**** Supplied passage
PvP Content Beyond the 100 skills, EotN offers nothing to PvP players. There are no new PvP types, no new maps or PvP challenges.
Hall of Monuments One of the selling points of EotN is the hall of monuments. Players who access the expansion pack gain access to an area that can be personalized. The hall is broken into five sections where players can display various accomplishments for each character, with the stated promise that these things will translate to direct rewards in Guild Wars 2. The Hall of Monuments is great for players who have a single character they dedicate themselves to. Players with elite pets, maxed out titles and elite armors will enjoy the chance to display these things. Casual players or players who spread their time across a number of characters will find themselves out of luck. The hall, generally speaking, only displays things that require many hours to obtain. For all but the most dedicated players, most parts of the hall will be very bare.
********
Task to carry out: Reproduce the EotN passage above word for word, from "Hall of Monuments One" up to and including "be very bare.".
**** Provided records
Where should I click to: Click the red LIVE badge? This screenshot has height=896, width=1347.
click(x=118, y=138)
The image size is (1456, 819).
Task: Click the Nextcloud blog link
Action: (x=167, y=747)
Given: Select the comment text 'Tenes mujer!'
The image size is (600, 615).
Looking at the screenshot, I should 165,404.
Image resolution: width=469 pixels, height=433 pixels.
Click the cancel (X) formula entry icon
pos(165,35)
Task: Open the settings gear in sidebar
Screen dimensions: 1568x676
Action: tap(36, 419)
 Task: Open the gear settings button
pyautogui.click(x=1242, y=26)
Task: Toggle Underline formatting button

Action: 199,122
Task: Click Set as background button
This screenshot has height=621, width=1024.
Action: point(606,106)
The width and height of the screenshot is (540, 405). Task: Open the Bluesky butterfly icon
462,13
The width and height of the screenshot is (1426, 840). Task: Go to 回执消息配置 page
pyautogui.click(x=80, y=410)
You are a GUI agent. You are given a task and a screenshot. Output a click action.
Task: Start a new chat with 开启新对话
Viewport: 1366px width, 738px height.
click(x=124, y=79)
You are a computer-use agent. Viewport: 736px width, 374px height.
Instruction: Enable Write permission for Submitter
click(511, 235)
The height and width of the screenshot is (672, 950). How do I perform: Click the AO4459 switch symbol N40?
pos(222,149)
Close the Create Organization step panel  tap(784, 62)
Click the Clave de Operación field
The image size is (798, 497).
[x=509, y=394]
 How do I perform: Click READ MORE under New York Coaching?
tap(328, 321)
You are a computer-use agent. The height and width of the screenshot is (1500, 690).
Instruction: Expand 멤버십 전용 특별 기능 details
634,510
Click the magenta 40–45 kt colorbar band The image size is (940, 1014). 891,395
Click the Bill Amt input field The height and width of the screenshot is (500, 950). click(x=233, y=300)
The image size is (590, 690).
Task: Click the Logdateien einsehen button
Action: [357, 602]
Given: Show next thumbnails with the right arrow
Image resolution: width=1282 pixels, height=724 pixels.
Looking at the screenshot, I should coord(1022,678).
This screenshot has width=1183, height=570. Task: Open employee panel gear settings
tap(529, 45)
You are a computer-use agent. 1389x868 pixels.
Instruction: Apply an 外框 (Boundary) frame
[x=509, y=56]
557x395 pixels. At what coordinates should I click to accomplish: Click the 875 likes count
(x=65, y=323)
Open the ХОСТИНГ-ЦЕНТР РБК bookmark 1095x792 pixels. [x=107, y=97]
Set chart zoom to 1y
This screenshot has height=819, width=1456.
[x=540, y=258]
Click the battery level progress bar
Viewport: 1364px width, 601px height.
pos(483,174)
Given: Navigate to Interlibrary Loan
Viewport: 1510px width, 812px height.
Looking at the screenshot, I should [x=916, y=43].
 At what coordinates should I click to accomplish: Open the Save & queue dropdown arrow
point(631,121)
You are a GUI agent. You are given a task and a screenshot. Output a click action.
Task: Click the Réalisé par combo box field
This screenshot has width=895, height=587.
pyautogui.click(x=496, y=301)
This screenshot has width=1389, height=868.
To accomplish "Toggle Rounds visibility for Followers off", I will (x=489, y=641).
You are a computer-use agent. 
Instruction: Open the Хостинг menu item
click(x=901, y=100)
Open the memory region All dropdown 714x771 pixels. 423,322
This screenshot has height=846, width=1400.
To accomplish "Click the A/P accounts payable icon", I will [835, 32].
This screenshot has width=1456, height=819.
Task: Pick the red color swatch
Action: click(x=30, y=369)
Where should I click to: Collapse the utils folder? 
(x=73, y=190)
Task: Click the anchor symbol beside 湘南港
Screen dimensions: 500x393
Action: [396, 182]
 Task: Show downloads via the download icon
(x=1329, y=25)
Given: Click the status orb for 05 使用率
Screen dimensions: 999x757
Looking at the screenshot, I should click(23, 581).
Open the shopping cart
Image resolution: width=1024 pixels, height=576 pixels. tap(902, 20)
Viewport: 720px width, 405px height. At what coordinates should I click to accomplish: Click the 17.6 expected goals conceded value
********
Exercise output:
Hall of Monuments One of the selling points of EotN is the hall of monuments. Players who access the expansion pack gain access to an area that can be personalized. The hall is broken into five sections where players can display various accomplishments for each character, with the stated promise that these things will translate to direct rewards in Guild Wars 2. The Hall of Monuments is great for players who have a single character they dedicate themselves to. Players with elite pets, maxed out titles and elite armors will enjoy the chance to display these things. Casual players or players who spread their time across a number of characters will find themselves out of luck. The hall, generally speaking, only displays things that require many hours to obtain. For all but the most dedicated players, most parts of the hall will be very bare.